In another aspect, the present disclosure relates to a method to drill a wellbore including: positioning a cutting structure proximal to a distal end of a drilling string; deploying a bottom hole assembly through a central bore of the distal end of the drilling string and the cutting structure, engaging the cutting structure with the bottom hole assembly, axially decoupling the cutting structure from the drilling string, and rotating the cutting structure with the bottom hole assembly.
In another aspect, the present disclosure relates to an under reamer assembly to be used in a drilling operation including a reamer shoe configured to be positioned proximal a distal end of a drilling string; and a cutting structure releasably coupled to the reamer shoe. The cutting structure is configured to be engaged by a bottom hole assembly, decoupled from the reamer shoe, and displaced axially from the casing or liner string. The cutting structure is configured to rotate with the bottom hole assembly to enlarge a pilot bore cut by a drill bit of the bottom hole assembly.

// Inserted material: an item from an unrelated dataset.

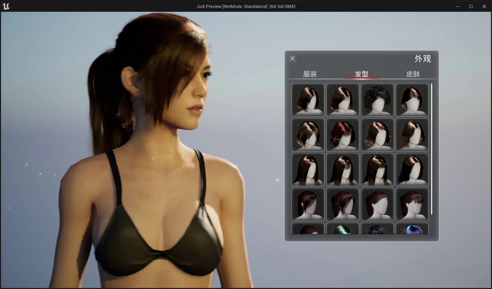Select the blonde highlighted short hairstyle
This screenshot has width=492, height=289.
(308, 135)
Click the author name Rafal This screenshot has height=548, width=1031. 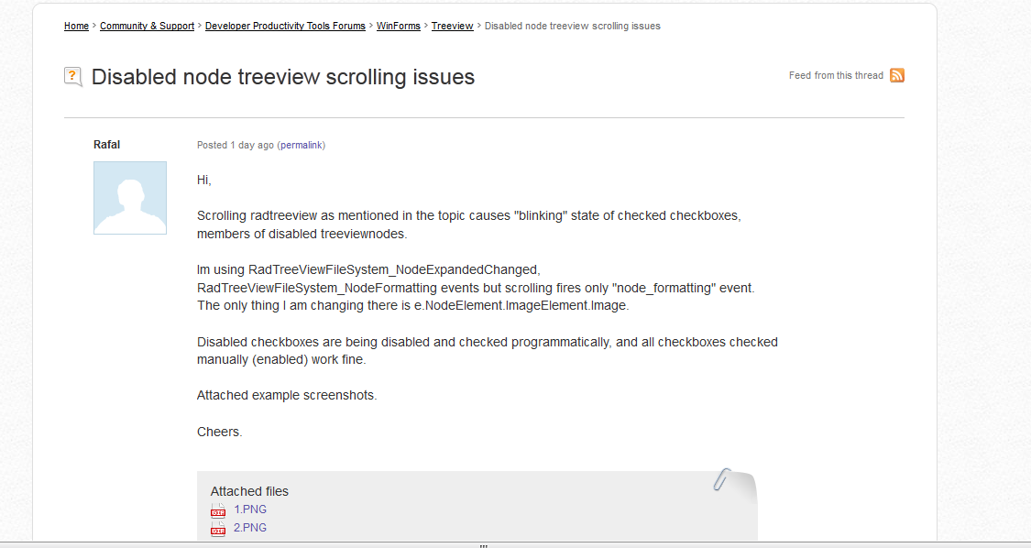pos(106,145)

In another aspect, the present disclosure relates to an apparatus to drill a wellbore including a drilling string, a bottom hole assembly, and a reamer shoe. The bottom hole assembly may include a drill bit, a reamer drive sub comprising one or more torque dogs, and a downhole motor. The reamer shoe assembly may include: a sleeve rotatably attached to a distal end of the drilling string; a cutting head, configured to be rotated by the reamer drive sub, having one or more inner recesses configured to be releasably engaged by the one or more torque dogs of the reamer drive sub; and a biasing spring and a bushing intermediate the cutting head and the distal end of the drilling string configured to permit relative rotation and axial movement between the cutting head and the drilling string.
In another aspect, the present disclosure relates to a method to drill a wellbore including: disposing a reamer shoe assembly proximal to a distal end of a drilling string, the reamer shoe configured to rotate freely with respect to and move axially relative to the drilling string; deploying a bottom hole assembly through a central bore of the distal end of the drilling string and the reamer shoe assembly; and releasably engaging and rotating the reamer shoe assembly with the bottom hole assembly.
In another aspect, the present disclosure relates to an under reamer assembly to be used in a drilling operation including: a sleeve configured to be attached to a distal end of the drilling string; a cutting head attached to the sleeve, the cutting head configured to be rotated by a reamer drive sub and comprising one or more inner recesses configured to be releasably engaged by one or more torque dogs of the reamer drive sub; a biasing spring and a bushing configured to be disposed intermediate the cutting head and the distal end of the drilling string, the biasing spring and bushing permitting relative rotation and axial movement between the cutting head and the drilling string. The cutting head is configured to enlarge a pilot bore cut by a drill bit of a bottom hole assembly
Features of the present disclosure will become more apparent from the following description in conjunction with the accompanying drawings.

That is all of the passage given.